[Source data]

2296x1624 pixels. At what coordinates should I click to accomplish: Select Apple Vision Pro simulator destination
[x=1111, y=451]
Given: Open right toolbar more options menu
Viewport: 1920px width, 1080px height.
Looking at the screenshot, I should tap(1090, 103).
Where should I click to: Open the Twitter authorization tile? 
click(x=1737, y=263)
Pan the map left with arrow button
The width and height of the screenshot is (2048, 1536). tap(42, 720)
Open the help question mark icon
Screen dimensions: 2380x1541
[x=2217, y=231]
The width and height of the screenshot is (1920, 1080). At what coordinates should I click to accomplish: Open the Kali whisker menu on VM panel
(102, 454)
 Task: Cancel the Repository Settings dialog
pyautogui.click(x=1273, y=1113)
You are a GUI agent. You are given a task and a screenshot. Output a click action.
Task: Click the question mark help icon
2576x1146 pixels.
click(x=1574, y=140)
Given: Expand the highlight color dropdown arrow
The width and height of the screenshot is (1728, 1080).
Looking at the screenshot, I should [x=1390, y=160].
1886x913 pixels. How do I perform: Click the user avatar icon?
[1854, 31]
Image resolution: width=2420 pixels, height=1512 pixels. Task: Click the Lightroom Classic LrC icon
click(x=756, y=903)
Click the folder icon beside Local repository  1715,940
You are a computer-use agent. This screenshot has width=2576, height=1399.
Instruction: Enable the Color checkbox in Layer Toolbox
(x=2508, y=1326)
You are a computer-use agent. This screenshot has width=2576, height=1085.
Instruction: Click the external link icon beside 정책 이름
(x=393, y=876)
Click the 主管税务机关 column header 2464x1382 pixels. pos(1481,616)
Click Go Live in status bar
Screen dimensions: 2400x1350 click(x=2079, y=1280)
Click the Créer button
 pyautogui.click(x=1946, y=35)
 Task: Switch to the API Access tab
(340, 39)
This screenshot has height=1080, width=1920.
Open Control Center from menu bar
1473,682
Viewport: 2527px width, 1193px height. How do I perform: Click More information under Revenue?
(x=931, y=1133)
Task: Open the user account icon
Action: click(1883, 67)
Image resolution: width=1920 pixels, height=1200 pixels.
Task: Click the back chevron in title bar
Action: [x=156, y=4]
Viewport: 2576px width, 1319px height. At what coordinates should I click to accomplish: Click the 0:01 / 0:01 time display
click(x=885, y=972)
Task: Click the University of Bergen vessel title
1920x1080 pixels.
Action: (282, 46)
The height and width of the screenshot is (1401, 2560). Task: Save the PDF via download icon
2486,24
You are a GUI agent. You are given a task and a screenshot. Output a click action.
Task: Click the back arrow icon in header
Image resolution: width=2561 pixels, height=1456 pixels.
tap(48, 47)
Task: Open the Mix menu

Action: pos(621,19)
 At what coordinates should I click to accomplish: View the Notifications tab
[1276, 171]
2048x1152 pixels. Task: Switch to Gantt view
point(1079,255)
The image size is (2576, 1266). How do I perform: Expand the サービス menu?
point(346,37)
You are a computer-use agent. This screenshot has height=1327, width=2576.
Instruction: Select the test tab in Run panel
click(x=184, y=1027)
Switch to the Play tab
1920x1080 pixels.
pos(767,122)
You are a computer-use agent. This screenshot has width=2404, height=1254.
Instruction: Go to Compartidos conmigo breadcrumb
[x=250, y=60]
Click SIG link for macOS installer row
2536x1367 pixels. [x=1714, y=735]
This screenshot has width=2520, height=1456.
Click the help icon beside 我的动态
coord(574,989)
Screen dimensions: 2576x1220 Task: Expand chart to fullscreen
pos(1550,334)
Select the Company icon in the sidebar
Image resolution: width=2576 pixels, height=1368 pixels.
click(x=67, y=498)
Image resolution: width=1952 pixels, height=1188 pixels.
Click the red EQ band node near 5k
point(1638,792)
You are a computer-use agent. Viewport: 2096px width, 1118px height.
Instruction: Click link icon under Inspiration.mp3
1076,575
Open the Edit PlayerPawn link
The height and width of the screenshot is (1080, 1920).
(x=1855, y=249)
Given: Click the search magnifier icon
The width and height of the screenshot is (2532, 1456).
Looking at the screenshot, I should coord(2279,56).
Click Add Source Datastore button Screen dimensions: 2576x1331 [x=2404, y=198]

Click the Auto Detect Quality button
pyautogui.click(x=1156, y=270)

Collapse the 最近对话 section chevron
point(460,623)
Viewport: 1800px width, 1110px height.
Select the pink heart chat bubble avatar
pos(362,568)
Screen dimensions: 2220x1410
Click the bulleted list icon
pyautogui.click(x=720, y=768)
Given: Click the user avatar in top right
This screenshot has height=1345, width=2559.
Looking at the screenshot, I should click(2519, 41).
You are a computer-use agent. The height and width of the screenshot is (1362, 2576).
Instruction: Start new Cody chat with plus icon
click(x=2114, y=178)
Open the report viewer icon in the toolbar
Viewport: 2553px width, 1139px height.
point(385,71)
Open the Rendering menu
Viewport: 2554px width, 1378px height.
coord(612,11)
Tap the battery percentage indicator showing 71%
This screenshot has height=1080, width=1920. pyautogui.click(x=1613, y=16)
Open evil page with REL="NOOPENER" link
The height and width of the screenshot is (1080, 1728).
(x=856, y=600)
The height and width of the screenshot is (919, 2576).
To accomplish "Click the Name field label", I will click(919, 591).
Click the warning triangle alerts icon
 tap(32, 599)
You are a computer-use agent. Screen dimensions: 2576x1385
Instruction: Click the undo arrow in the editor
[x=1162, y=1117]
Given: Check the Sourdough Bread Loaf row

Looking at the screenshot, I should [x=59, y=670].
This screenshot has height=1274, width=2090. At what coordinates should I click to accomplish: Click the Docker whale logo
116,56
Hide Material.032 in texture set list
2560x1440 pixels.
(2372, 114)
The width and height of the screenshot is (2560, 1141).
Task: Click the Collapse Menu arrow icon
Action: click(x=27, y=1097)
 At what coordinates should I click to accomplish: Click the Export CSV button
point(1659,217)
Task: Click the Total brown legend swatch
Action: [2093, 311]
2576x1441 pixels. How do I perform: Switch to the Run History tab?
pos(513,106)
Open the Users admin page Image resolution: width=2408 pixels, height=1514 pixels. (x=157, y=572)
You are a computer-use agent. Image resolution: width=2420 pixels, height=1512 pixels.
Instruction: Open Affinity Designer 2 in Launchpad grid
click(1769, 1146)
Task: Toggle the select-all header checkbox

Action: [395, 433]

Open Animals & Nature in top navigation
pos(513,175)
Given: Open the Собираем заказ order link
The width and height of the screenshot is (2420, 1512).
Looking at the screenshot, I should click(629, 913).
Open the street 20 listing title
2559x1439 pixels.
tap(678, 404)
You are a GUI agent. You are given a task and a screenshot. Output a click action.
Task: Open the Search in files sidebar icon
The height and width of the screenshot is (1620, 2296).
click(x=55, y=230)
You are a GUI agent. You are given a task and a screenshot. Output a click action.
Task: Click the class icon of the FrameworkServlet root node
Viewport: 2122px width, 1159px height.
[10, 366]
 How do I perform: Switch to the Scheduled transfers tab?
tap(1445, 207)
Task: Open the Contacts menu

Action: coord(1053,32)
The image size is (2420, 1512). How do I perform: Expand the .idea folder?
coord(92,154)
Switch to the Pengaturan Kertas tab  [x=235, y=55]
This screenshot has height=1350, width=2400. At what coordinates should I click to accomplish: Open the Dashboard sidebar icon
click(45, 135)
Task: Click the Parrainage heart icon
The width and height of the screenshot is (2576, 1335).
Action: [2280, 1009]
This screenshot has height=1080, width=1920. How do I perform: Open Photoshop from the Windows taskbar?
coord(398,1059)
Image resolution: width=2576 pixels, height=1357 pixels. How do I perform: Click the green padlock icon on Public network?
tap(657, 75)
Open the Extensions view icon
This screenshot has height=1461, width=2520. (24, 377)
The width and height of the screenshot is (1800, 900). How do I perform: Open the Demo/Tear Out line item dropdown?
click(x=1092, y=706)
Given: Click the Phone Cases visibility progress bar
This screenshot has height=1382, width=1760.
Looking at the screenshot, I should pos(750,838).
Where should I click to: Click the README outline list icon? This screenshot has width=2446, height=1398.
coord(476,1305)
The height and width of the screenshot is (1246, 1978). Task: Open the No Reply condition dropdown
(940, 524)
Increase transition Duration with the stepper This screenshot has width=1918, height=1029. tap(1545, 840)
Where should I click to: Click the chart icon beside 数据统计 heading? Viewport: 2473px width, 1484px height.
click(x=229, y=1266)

EXERCISE => Above are records; count the lines among them that include the word "computer", and give only the number.

OUTPUT FOR THIS TASK => 8